Brighton magistrates ordered a hotel which broke fire safety rules to pay £1,000 in legal costs.
Hotel Nineteen, in Broad Street, Brighton, would have faced what magistrates described as substantial fines were the business not in poor financial shape.
East Sussex Fire and Rescue Service, which brought the case, said that offences “included matters relating to general fire precautions, means of escape and failure to comply with a formal notice”.
The problems came to light during an inspection in September 2009.
The fire service said that officers had informally sought to achieve compliance during a number of subsequent inspections.
It said: “In April 2011 it was eventually necessary to serve a formal enforcement notice requiring improvement work to be completed by October 2011.

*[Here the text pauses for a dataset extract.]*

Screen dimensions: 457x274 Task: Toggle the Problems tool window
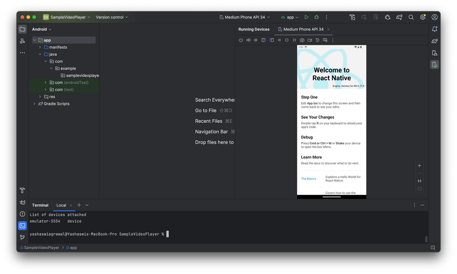tap(22, 213)
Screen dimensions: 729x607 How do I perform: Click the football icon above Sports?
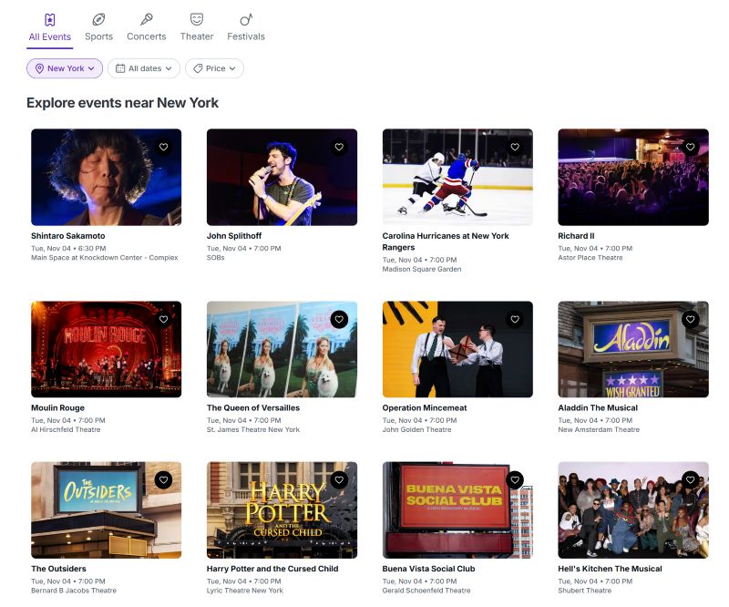[x=98, y=19]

“These works were not completed by the due date.
“In July 2012, following a final visit to check if any subsequent progress had been made in implementing improvement works, and where it was found that no progress had been made, a decision was made to prosecute.”

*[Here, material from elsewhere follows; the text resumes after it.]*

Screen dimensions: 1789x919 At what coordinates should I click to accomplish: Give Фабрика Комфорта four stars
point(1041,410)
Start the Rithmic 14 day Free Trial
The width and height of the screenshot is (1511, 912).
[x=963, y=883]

Hotel Nineteen, owned by Mark McCullough, admitted the offences at Brighton Magistrates’ Court on Thursday (24 January).
The court gave the business a two-year conditional discharge as well as ordering it to pay the legal costs of £1,000.

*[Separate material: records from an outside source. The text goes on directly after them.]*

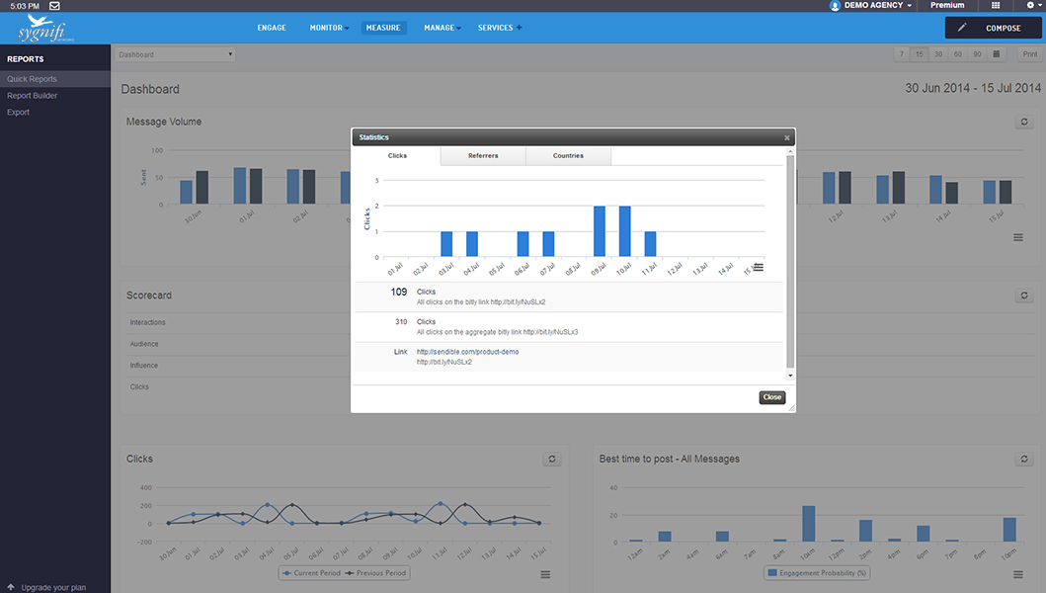Click the refresh icon on the Clicks panel
The image size is (1046, 593).
click(552, 459)
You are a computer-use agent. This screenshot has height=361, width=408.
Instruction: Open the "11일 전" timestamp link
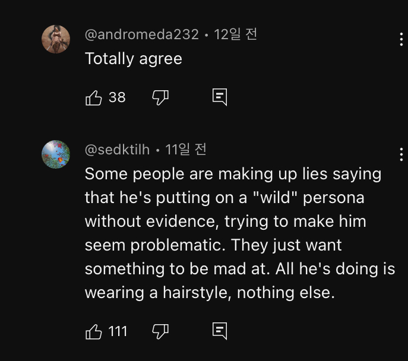point(186,150)
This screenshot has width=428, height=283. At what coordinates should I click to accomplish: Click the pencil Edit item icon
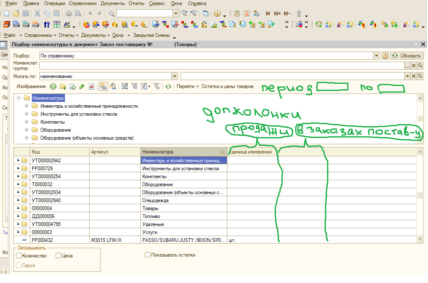point(82,86)
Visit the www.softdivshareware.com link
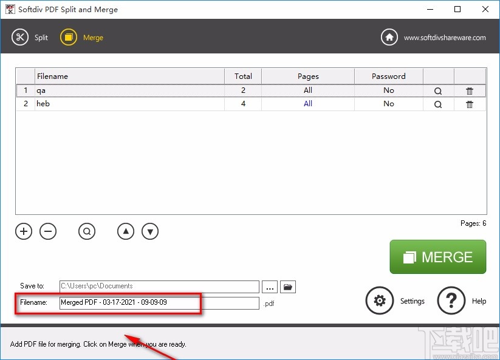The height and width of the screenshot is (360, 500). click(445, 38)
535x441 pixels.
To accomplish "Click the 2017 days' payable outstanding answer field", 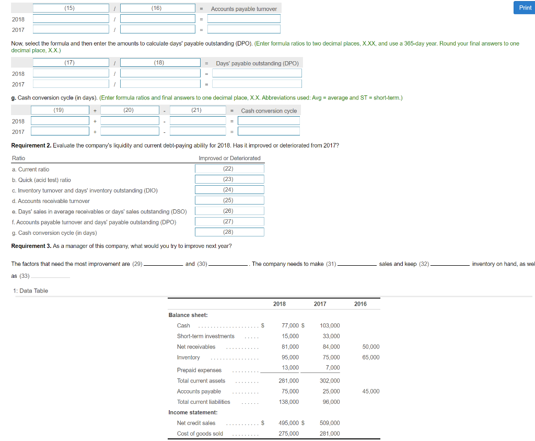I will click(257, 84).
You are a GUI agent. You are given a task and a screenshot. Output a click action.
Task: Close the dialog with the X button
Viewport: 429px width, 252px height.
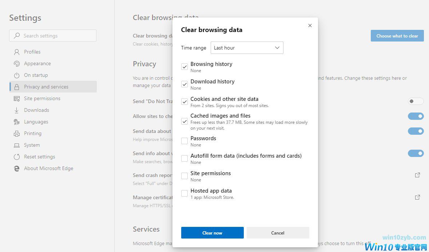(310, 25)
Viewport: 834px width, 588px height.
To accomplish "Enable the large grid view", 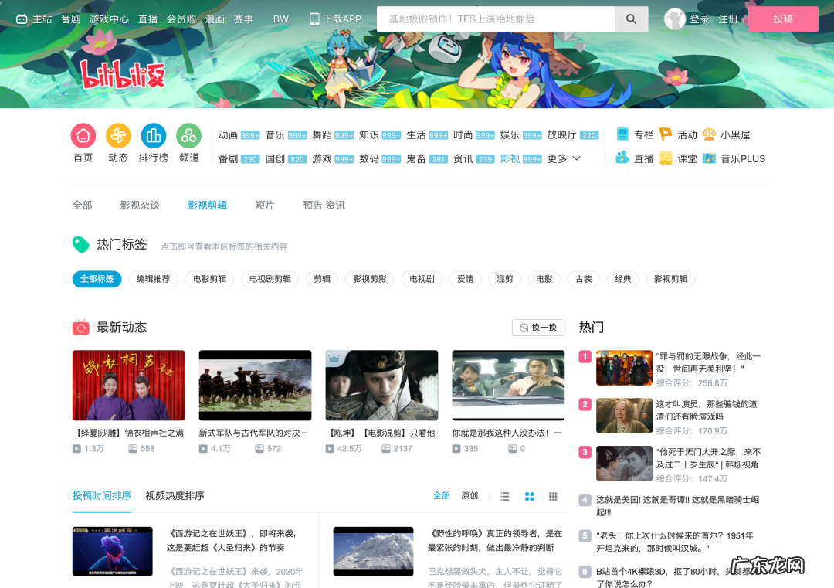I will [x=529, y=497].
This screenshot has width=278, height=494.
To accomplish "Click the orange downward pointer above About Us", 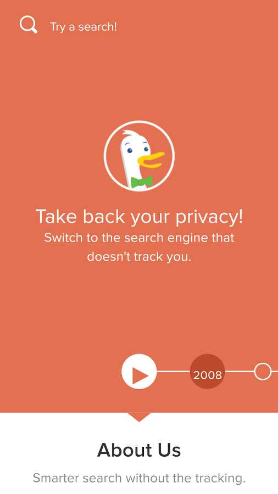I will tap(139, 417).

Group Manager Richard Fowler, the fire service’s head of protection, said: “East Sussex Fire and Rescue Service would like to take this opportunity to remind all hoteliers and providers of sleeping accommodation of their legal responsibility to protect their guests and staff against the risks from fire.
“The public should continue to be reassured that we take any breaches of fire safety very seriously and especially so where the premises provides sleeping accommodation.
“Despite our officer’s best efforts to inform and educate the responsible person in their duties over an extended period of time, it is disappointing that Hotel Nineteen failed to comply with requests for improvements to be made to the fire safety arrangements as this eventually led to a formal notice being served.
“It is particularly disappointing that the company then failed to then comply with this formal notice, resulting in protracted legal proceedings that detract officers from attending to other matters.”